A few days ago I saw a film called An Italian in Norway. There must be no doubt that we Spaniards perfectly understand the message and the main character’s attitude. We know what he does and why he does it and we may even laugh despite knowing that in some way, he’s corrupt. We understand him and even feel for him as those of us in Spain have been “fed” on these tolerated and admissible practices. One of the mechanisms States use to prevent this evil is known as GRECO, a body created under the Council of Europe in 1999. It is not the time to explain how this group monitors its objectives. However, assuming we abide by its recommendations and that we’re Europeans, we must also assume that this body is useful in some way as if we are funding it in some way and then we don’t obey, the State is also wasting public funds and, therefore, acting corruptly. The various assessments conducted by the GRECO from the very beginning in relation to Spain have made it clear that, among other things, the appointment of judicial seats on the Spanish General Council of the Judiciary that has been done for some time now, is a practice that fosters corruption. But, whatever. It seems that the various governments in Spain are simply ignoring the issues around corruption. Like… Tough luck! We govern, we legislate and, therefore, we appoint whoever we wish. It couldn’t be otherwise. That’s why we’re the people’s representatives and manage all the funds. Not Greco, not Goya or even Zurbaranes. We’re as clever as a fox. All that talk about Europe and corruption is silly. You, the lower “powers”, shut up and issue rulings; that’s what you studied for. Not like us, who have been elected at the polls. What would you know about what’s best for the Spanish people? We are the ones who know who should be governing you all.

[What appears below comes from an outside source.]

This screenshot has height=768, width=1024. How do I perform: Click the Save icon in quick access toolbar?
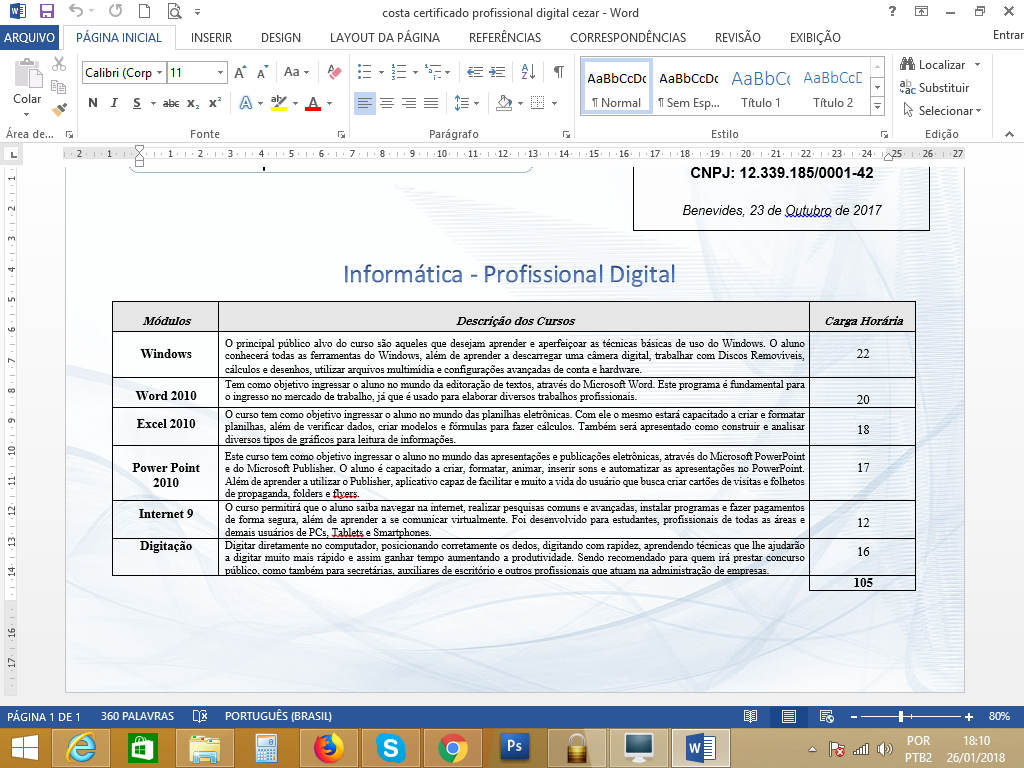(x=46, y=12)
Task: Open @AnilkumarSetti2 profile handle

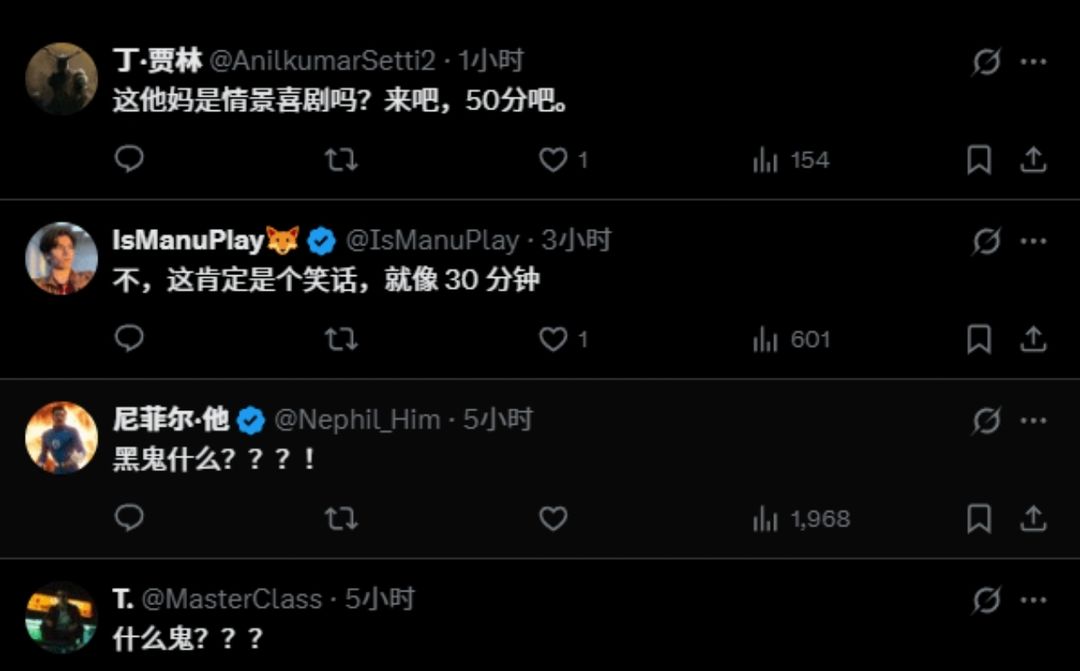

It is monotonous and tiring to observe how part of the majority of our representatives violate European directives which are very easily understood. And then fireworks when faced with public opinion… Good Lord, how tiring!!!

Who knows? Maybe those who don’t want to follow anticorruption advice to this end are in the right. Perhaps we, the judges, European institutions and even the very citizens who are questioning the appointment system are the wrong ones. Maybe the whole Europe thing is good for putting on a show, but, hey, they better not touch us, the illustrious patriotic representatives of a thousand-year-old civilisation that has survived almost everything. In all reality, judges aren’t worth much. Judges are used day after day, but don’t give votes. They’re only useful for industrial harmony, confidence, wealth, legal security and democratic health but that’s not much compared with early morning newspaper headlines.

El Greco suffered from stigmatism… Others suffer blindness.

The war against the disease has not ended despite the fact that some are sitting pretty hot up in their chairs watching how the body decomposes. Nonetheless, remember, there will always be somebody out there, or perhaps many, wishing to end the cancer. And if invasive techniques are then applied, no one can say they’ve been deceived.

***Raimundo Prado Bernabéu is the national spokesperson for the Francisco de Vitoria Judges Association.